Colab run taking too long, cant get pass split_data

I am currently doing the dogs vs cats assignment but the #Test split_data function part taking too long. I even left it running for more than 10 hours and it still has not finished. I only get the

666.jpg is zero length, so ignoring.

return so far and it still continue executing and has not finished.
I even sign up for Colab Pro and set the runtime to GPU and High RAM, but nothing changes. It is still taking too long. Can you guys help give me some advise please? Thank you.

Please click my name and message your notebook as an attachment.

Thanks for responding.

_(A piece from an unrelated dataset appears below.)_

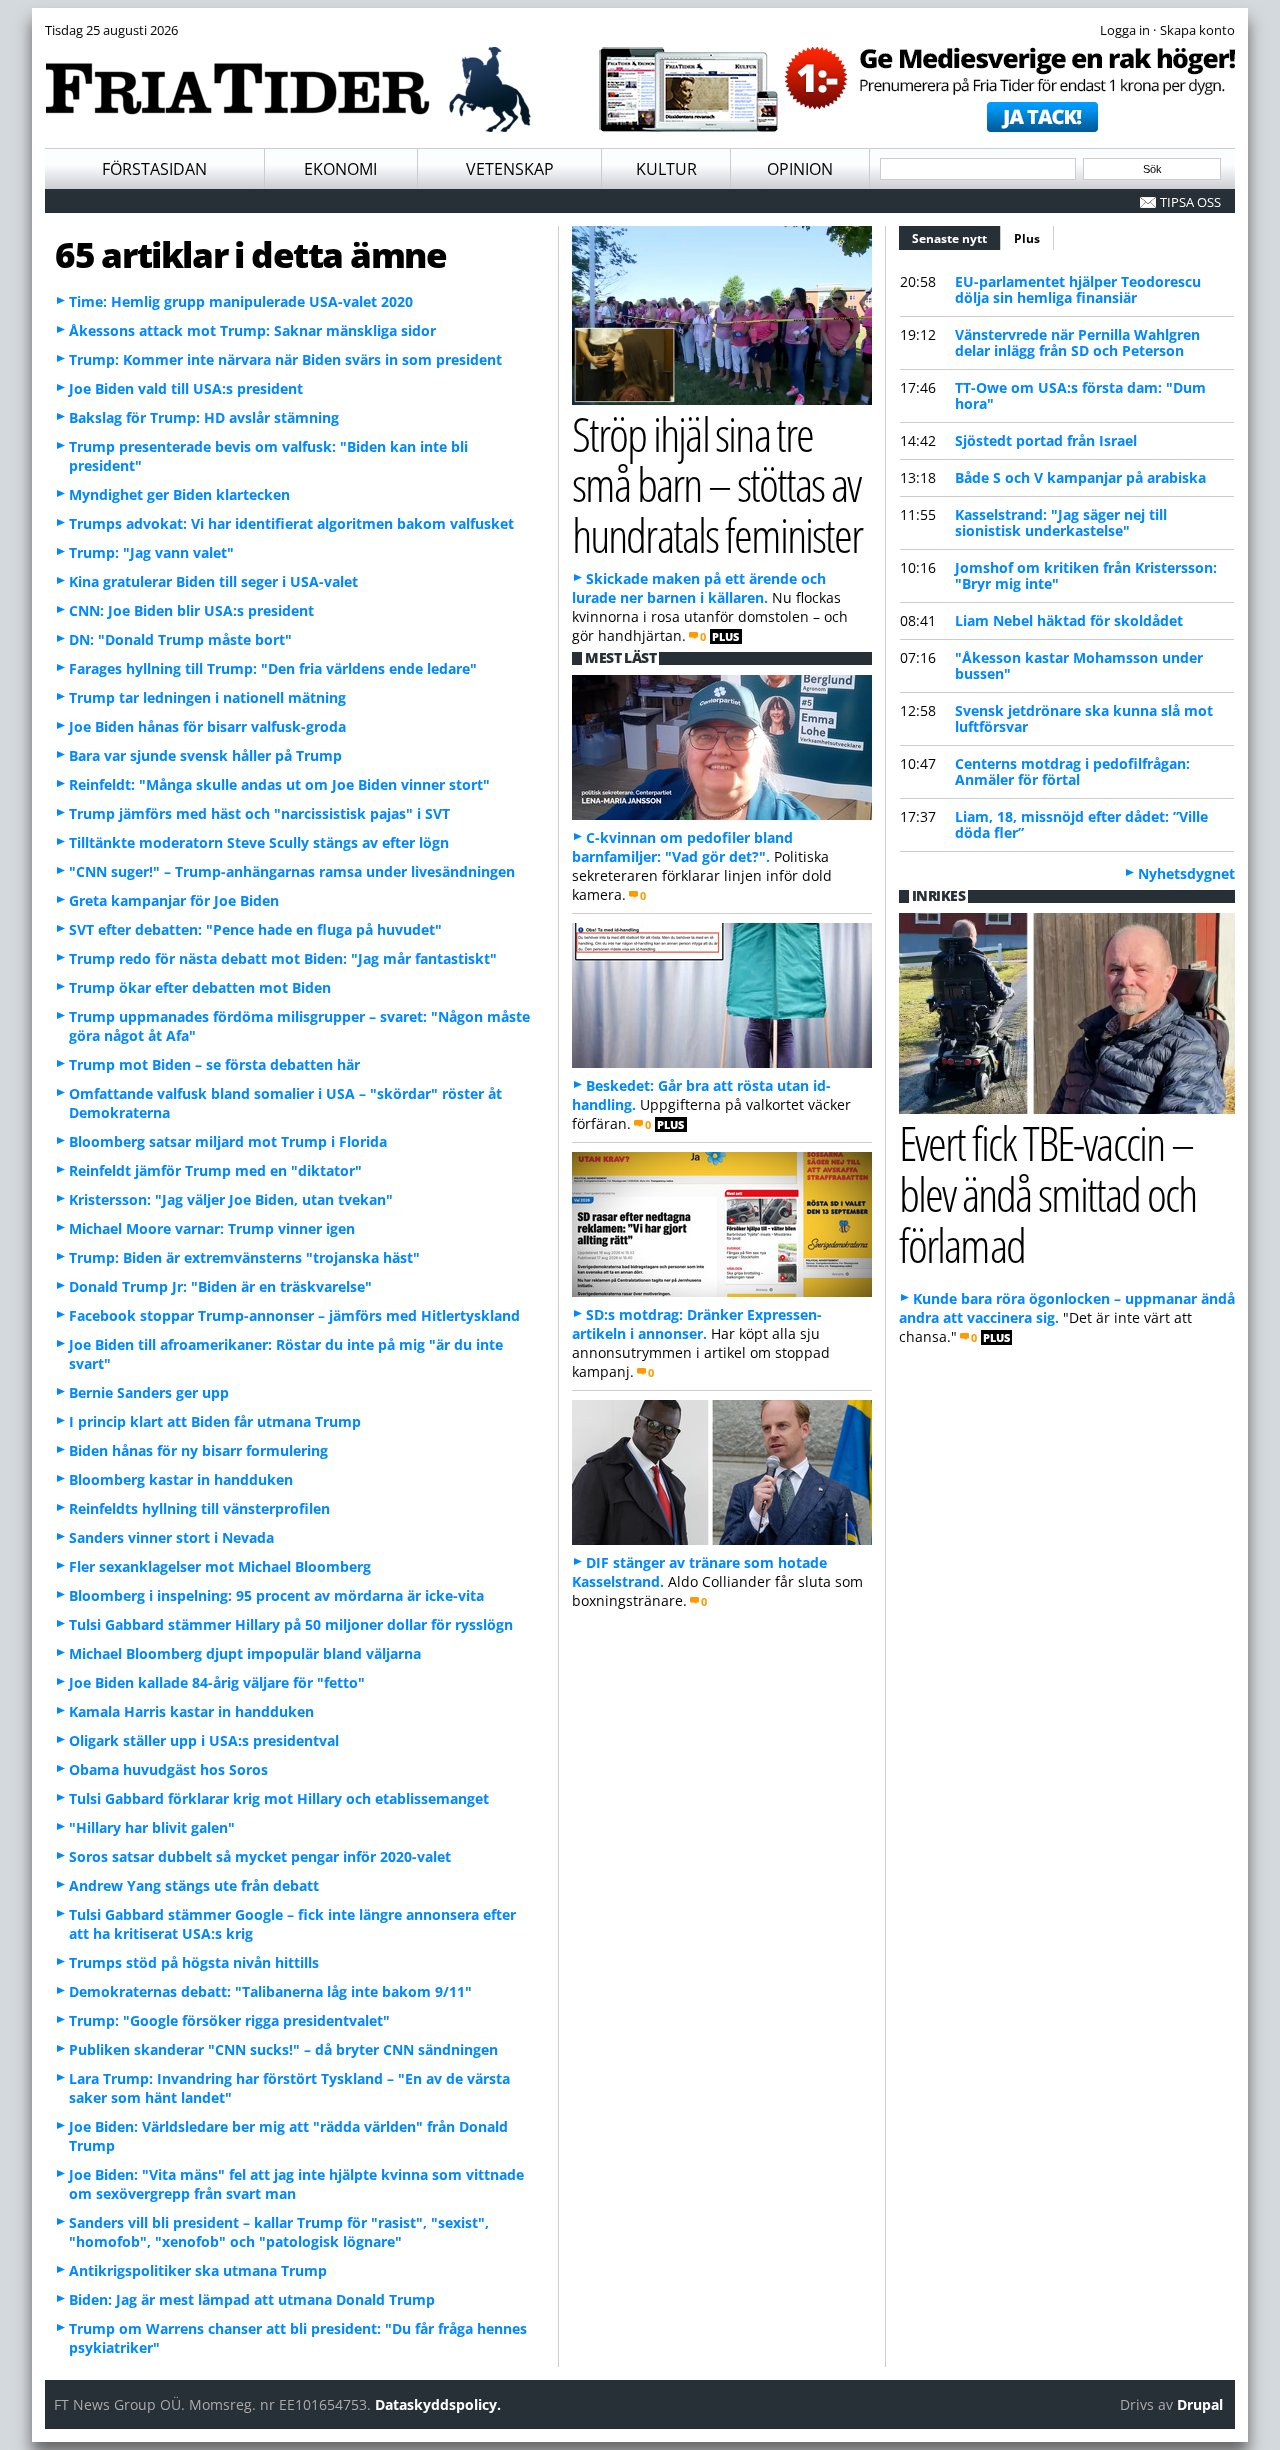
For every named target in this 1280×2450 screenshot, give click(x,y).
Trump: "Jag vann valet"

Please check your message.

These are the steps to do inside split_data:

  1. For each file in source directory, if the file is of length 0, report the file as being skipped else add it to all_files.
  2. Once you have valid images files, shuffle and split into training and test sets.
  3. Copy training and testing files to respective directories.

Please pay attention to indentation. You are doing steps 2 and 3 from inside step 1, which is incorrect.

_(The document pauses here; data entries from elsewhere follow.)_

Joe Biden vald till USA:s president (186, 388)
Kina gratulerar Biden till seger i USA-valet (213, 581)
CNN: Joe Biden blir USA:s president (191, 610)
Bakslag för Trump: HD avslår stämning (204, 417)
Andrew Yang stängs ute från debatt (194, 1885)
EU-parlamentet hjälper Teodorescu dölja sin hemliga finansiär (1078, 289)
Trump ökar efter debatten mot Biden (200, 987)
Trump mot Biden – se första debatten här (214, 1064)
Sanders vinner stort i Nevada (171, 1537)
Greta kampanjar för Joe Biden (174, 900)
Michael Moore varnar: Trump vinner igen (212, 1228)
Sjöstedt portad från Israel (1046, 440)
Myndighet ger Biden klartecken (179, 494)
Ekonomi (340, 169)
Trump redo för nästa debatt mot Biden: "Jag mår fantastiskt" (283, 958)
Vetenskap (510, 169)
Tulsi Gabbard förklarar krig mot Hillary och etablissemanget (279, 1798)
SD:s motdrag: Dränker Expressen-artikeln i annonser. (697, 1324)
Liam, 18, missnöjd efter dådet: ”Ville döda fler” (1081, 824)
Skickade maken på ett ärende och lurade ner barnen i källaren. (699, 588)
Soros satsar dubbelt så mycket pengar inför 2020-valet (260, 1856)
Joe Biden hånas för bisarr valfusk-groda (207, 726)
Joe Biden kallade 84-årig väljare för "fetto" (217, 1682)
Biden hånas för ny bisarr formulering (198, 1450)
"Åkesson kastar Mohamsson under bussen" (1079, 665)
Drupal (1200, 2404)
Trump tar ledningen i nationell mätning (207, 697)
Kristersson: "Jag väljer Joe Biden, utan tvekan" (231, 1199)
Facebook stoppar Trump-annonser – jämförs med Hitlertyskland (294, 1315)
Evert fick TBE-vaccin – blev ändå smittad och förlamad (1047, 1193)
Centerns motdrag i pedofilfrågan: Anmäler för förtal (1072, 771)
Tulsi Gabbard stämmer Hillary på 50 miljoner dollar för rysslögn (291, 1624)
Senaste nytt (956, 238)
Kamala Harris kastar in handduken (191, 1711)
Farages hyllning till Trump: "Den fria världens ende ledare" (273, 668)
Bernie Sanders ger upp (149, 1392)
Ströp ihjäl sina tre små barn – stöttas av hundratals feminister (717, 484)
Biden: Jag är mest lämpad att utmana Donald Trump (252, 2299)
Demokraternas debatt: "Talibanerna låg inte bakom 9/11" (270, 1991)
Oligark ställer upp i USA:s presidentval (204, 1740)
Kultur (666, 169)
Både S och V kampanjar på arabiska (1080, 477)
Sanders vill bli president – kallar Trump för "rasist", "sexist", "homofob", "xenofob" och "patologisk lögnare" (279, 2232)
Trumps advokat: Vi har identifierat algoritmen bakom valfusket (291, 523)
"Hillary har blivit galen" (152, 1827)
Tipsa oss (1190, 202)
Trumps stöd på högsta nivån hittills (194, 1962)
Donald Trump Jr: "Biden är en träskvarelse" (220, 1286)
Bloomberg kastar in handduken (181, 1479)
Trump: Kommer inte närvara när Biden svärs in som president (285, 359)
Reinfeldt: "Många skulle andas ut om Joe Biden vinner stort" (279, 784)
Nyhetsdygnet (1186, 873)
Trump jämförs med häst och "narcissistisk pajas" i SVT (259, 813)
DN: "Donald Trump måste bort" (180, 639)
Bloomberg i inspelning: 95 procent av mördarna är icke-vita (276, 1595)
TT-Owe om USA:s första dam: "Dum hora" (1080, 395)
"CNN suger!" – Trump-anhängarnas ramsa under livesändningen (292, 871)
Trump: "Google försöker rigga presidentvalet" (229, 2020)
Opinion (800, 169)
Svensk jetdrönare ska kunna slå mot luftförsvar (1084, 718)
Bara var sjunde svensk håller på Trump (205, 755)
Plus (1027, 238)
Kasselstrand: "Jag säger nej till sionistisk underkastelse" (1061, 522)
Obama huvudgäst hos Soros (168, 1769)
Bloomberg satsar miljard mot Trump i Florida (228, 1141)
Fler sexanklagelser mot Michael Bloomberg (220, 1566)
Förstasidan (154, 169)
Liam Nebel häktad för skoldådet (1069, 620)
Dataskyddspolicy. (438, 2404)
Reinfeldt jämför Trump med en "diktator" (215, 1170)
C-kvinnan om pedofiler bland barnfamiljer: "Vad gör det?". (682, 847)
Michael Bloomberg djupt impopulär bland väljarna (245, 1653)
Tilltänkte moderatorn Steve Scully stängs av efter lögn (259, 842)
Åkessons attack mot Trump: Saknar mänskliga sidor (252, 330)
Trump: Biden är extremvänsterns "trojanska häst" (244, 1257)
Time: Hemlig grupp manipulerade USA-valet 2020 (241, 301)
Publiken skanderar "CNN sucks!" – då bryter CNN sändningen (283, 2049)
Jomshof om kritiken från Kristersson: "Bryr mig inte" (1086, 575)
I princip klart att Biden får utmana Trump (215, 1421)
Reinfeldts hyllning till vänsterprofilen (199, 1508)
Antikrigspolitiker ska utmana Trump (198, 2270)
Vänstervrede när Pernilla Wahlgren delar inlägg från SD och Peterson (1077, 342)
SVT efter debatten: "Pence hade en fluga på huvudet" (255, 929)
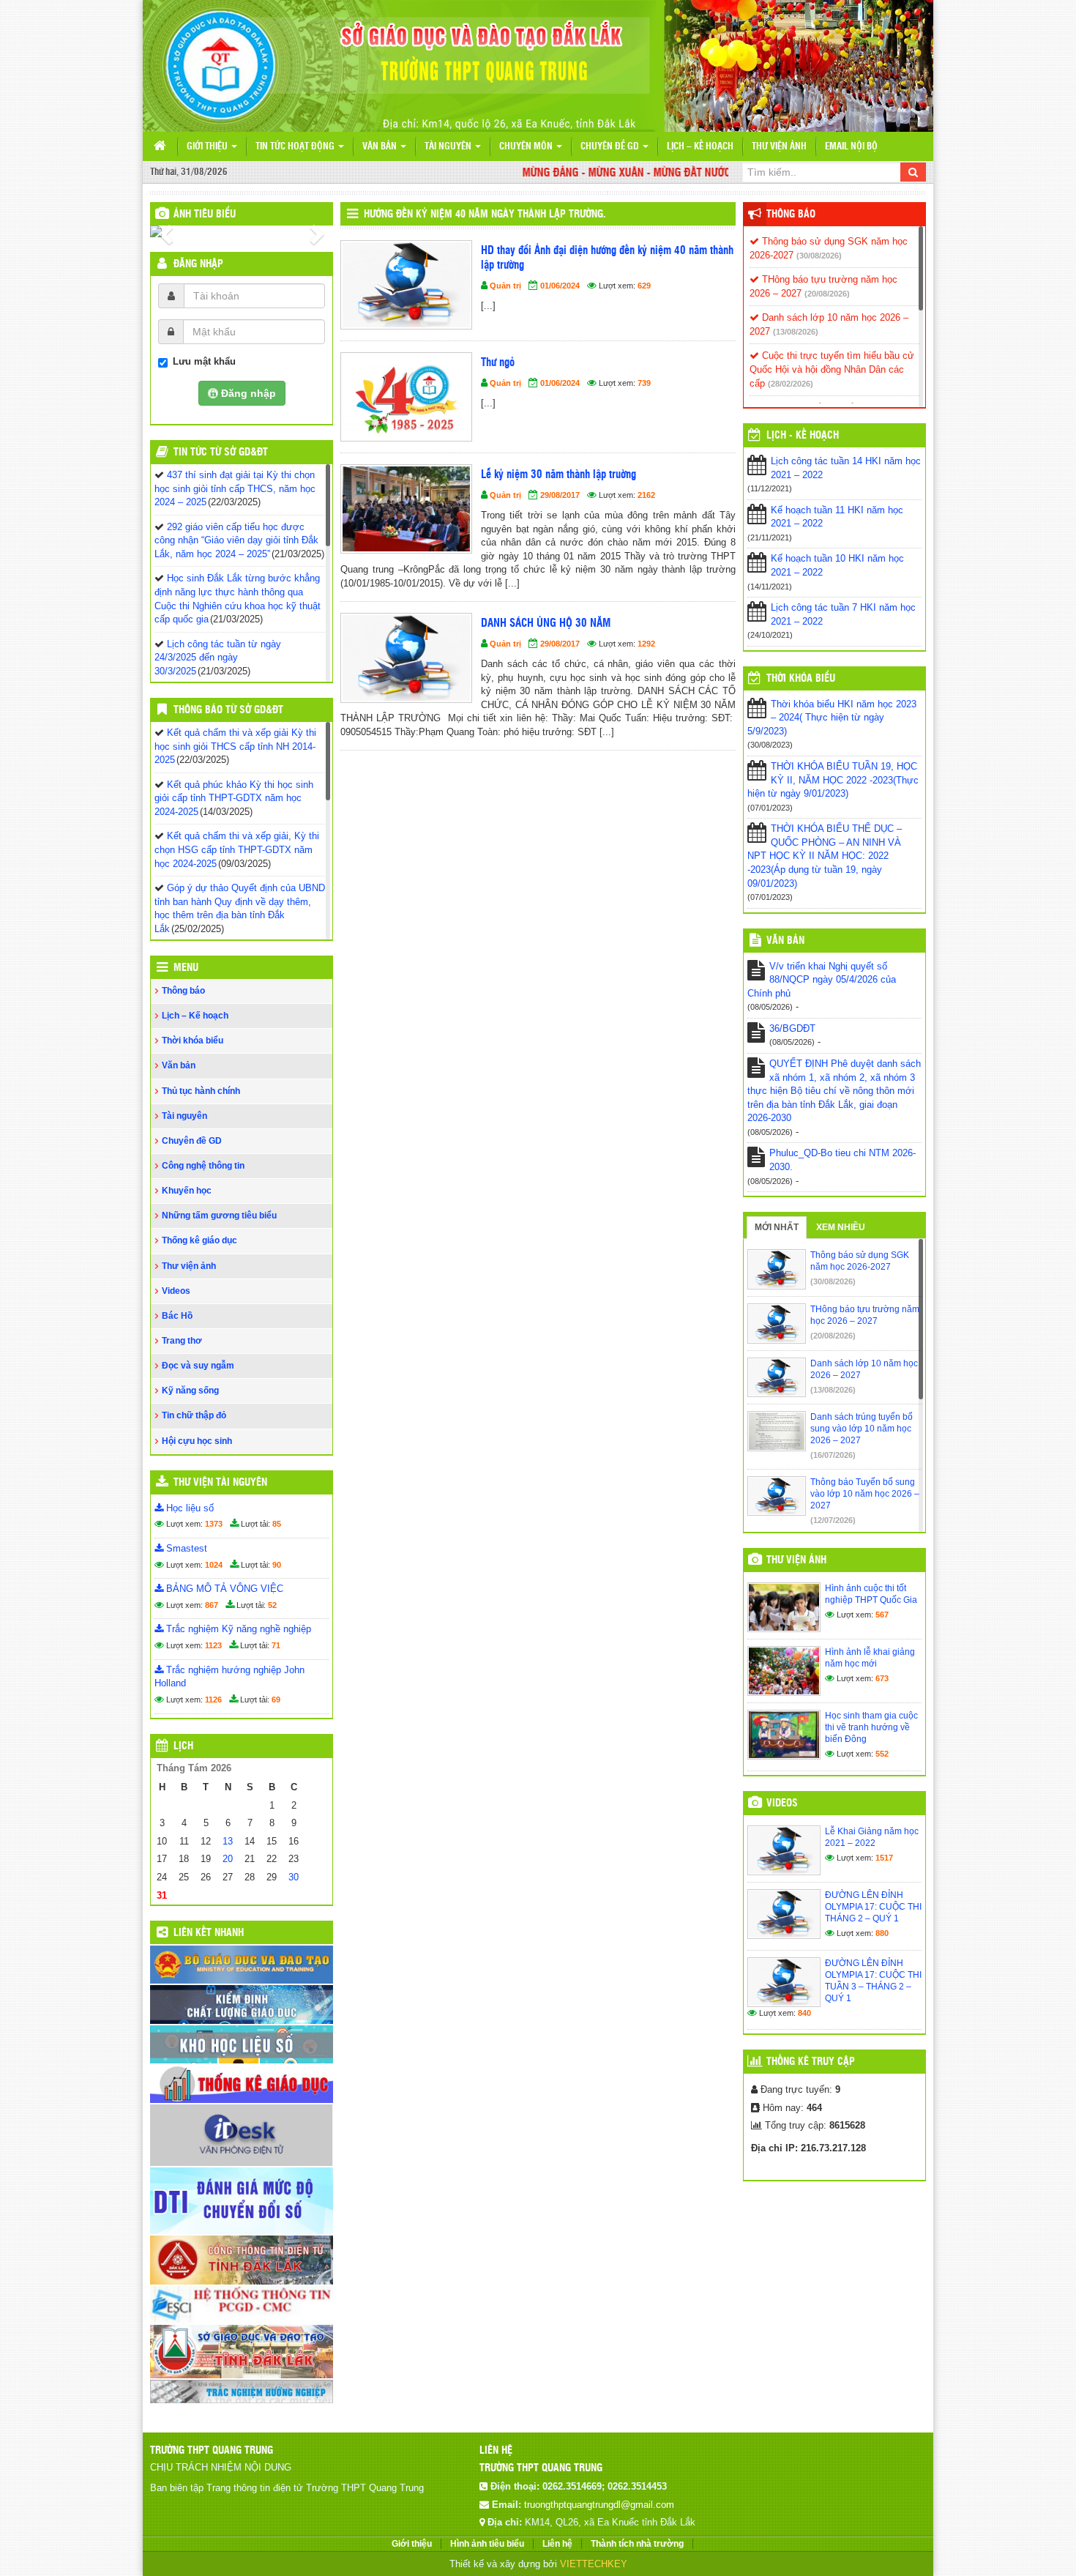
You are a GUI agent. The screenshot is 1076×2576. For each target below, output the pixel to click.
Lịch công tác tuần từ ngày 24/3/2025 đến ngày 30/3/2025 (217, 658)
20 (228, 1858)
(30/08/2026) (819, 255)
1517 (884, 1857)
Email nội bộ (851, 147)
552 (882, 1753)
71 (276, 1645)
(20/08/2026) (827, 293)
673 (882, 1678)
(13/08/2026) (795, 331)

Oh you’re right! I stared at it for hours and did not notice that. So silly. Thank you so much for helping.

As a complete beginner, this was really helpful. However, it might help others like me to know that you don’t need to create a new folder named “all_files”. You can keep this information within a list named “all_files” and then you can manipulate the images according to this list and/or other intermediate lists that you might need in the future.

@SURENDRA_SRINIVAS
You have given me the assignment notebook with starter code. Please send the right file.

@SURENDRA_SRINIVAS
The files variable you use to keep track of valid files in the source directory should be cleared after every function invocation. Make it a local variable instead of a global variable.

Even after making it Local, I get the following ;

666.jpg is zero length, so ignoring.
11702.jpg is zero length, so ignoring.

Original cat’s directory has 12501 images
Original dog’s directory has 12501 images

There are 11250 images of cats for training
There are 11250 images of dogs for training
There are 1250 images of cats for validation
There are 1250 images of dogs for validation

Its not matching with the expected output.
@balaji.ambresh

There is a step in earlier part of the assignment that when executed will produce the correct results. If you have an active enrollment in this course, refresh the workspace and discover the step that will result in the right numbers by executing cells sequentially.

@balaji.ambresh

I have figured out the Issue and now the accuracy comes around 92%, But to complete the assignment it should be above 95%. I tried different architectures but none crossed 95%. What should i do now ?

Please try different optimizers and learning rates as well.